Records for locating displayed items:
======
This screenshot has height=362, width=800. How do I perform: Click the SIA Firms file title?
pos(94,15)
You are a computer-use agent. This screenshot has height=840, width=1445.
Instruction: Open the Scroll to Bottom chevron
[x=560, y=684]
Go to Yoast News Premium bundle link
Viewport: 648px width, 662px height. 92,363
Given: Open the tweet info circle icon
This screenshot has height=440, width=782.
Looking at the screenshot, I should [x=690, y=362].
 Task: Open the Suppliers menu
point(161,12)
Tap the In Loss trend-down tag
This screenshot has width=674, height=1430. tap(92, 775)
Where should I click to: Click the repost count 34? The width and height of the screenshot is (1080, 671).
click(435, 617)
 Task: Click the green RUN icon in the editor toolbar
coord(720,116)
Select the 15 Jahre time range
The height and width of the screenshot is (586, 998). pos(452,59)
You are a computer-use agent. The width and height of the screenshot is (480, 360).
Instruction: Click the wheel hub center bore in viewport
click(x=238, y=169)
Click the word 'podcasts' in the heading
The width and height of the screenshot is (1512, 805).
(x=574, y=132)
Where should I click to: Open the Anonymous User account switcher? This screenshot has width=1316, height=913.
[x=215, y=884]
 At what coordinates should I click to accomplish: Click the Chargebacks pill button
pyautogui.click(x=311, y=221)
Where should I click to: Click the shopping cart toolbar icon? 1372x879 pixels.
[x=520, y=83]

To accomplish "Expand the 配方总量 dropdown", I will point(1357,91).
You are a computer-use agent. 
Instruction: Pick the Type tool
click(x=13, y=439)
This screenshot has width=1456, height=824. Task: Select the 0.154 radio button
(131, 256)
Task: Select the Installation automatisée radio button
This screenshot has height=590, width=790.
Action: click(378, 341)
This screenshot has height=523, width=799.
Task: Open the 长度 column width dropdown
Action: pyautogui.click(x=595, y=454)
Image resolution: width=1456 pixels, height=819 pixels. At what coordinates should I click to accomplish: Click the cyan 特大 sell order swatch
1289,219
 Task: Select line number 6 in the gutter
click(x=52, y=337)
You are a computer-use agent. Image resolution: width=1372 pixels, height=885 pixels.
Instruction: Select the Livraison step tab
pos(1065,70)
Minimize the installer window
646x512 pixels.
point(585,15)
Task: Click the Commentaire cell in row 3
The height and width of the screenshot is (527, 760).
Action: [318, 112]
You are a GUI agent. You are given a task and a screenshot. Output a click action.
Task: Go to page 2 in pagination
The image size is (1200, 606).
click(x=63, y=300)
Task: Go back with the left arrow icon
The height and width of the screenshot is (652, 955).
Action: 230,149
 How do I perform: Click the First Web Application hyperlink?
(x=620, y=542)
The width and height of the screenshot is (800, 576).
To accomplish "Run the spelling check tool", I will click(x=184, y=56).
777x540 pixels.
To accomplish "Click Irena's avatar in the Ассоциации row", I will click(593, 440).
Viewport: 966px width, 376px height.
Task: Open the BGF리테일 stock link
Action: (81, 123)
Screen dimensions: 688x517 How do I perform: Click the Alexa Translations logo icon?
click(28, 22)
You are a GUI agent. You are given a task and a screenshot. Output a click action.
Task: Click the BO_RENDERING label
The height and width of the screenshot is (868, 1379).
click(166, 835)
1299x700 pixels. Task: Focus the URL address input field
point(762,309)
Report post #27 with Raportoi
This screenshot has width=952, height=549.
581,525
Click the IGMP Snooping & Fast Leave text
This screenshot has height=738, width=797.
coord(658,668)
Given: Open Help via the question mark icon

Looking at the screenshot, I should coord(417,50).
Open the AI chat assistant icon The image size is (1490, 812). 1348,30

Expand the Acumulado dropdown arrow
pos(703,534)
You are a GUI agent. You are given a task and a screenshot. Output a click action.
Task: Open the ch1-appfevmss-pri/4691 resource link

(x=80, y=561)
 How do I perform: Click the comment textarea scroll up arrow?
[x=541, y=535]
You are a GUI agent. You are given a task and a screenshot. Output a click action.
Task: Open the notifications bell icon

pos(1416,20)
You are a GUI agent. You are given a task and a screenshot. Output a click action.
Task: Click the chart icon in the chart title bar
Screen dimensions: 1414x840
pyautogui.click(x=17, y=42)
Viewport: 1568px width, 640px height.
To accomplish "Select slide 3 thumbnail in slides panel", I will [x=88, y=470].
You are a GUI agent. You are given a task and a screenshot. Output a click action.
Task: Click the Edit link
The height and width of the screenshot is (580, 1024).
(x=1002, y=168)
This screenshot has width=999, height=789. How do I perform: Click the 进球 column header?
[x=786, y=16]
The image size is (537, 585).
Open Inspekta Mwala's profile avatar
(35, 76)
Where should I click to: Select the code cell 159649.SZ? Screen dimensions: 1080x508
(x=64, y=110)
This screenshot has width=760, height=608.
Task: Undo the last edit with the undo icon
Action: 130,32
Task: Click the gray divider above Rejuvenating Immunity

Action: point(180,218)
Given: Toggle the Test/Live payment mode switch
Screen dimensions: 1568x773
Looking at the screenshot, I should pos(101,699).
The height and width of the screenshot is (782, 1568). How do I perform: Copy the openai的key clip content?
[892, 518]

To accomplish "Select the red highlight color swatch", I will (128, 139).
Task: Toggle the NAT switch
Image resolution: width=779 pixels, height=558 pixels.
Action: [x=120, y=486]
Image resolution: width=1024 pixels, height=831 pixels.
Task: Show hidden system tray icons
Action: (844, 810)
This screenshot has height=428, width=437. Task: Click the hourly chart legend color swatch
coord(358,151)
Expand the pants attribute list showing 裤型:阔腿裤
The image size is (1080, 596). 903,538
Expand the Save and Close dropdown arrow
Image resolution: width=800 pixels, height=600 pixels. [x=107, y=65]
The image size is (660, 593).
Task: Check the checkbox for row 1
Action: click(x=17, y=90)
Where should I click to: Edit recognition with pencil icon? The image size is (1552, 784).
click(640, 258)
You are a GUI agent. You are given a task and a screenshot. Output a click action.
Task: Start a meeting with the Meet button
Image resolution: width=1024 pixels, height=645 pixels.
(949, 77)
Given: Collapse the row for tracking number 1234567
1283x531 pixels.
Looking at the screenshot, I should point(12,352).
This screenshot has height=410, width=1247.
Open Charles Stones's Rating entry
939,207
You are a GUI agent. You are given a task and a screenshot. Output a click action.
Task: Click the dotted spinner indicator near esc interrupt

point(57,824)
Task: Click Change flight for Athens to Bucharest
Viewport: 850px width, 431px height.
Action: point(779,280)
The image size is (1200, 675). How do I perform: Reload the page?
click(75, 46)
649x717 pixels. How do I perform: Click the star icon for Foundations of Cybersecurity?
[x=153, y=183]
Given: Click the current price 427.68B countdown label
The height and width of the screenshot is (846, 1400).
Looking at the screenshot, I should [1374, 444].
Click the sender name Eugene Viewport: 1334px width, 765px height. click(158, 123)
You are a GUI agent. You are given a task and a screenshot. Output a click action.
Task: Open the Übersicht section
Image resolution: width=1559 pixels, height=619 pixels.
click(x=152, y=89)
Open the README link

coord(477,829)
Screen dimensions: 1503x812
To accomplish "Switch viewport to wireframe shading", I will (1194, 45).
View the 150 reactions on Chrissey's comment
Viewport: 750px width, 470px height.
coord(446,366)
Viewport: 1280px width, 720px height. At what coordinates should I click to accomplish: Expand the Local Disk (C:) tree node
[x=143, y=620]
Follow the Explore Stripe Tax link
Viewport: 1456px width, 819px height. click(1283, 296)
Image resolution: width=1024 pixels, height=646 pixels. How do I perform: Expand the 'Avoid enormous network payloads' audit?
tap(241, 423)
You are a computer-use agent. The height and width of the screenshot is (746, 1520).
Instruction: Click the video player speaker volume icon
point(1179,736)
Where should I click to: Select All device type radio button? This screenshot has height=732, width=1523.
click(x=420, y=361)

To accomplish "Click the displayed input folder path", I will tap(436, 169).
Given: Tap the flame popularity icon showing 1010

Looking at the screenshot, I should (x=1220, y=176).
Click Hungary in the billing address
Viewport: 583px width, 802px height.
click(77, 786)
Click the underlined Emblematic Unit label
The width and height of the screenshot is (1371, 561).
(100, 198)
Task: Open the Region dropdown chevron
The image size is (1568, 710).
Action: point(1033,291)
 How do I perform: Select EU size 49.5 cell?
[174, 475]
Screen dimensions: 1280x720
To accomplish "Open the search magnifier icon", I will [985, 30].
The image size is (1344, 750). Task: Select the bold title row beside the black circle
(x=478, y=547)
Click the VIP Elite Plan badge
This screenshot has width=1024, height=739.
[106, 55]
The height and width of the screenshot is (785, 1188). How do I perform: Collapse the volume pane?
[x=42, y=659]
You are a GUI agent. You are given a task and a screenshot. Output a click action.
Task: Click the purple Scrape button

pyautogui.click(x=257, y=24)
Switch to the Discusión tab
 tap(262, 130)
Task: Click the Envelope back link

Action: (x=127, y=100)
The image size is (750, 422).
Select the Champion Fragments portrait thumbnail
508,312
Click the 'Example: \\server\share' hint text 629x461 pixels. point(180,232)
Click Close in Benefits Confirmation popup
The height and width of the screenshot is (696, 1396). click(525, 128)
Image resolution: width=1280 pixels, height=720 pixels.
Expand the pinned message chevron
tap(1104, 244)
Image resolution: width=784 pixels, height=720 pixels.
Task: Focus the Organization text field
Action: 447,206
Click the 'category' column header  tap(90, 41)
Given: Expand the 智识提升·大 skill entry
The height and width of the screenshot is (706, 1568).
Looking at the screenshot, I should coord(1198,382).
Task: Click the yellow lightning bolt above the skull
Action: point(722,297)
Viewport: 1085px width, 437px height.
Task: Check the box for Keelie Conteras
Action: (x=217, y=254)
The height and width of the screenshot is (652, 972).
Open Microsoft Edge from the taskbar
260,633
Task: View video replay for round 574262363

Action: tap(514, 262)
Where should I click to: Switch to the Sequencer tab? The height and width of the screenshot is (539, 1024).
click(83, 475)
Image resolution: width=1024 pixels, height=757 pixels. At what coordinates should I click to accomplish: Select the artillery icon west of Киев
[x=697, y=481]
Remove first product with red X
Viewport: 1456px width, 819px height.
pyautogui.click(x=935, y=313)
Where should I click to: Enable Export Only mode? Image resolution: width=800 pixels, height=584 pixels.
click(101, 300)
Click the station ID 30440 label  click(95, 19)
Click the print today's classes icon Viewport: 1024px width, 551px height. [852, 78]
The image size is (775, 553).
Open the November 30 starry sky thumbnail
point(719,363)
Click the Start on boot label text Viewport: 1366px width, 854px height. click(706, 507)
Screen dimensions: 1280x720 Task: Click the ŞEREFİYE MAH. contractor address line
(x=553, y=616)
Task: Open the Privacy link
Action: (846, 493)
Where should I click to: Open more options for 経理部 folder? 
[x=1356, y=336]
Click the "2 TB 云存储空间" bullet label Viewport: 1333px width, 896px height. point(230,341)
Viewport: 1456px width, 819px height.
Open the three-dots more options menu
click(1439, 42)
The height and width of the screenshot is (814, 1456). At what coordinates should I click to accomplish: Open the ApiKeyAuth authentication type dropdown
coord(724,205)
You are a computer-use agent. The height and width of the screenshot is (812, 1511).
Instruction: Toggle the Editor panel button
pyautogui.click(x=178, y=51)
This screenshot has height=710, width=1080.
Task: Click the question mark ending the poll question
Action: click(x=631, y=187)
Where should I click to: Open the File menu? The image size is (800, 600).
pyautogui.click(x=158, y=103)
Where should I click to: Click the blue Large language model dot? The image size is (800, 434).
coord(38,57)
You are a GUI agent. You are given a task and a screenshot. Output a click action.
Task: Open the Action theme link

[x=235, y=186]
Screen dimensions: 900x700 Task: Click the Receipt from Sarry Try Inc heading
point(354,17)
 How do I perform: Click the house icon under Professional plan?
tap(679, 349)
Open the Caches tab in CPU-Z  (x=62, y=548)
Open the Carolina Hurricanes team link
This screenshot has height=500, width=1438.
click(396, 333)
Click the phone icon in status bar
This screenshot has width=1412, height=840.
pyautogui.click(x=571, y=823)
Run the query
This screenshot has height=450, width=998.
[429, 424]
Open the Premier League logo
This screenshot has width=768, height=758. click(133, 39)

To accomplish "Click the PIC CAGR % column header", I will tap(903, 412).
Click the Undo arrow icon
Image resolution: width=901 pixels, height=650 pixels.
======
What is needed:
Please change "taskbar" to "dock" in the lines starting at the one containing "Click the 'category'" and ending at the one containing "click(83, 475)", and give those lines again with nothing else altered.

Answer in full:
Click the 'category' column header  tap(90, 41)
Given: Expand the 智识提升·大 skill entry
The height and width of the screenshot is (706, 1568).
Looking at the screenshot, I should coord(1198,382).
Task: Click the yellow lightning bolt above the skull
Action: point(722,297)
Viewport: 1085px width, 437px height.
Task: Check the box for Keelie Conteras
Action: (x=217, y=254)
The height and width of the screenshot is (652, 972).
Open Microsoft Edge from the dock
260,633
Task: View video replay for round 574262363

Action: tap(514, 262)
Where should I click to: Switch to the Sequencer tab? The height and width of the screenshot is (539, 1024).
click(83, 475)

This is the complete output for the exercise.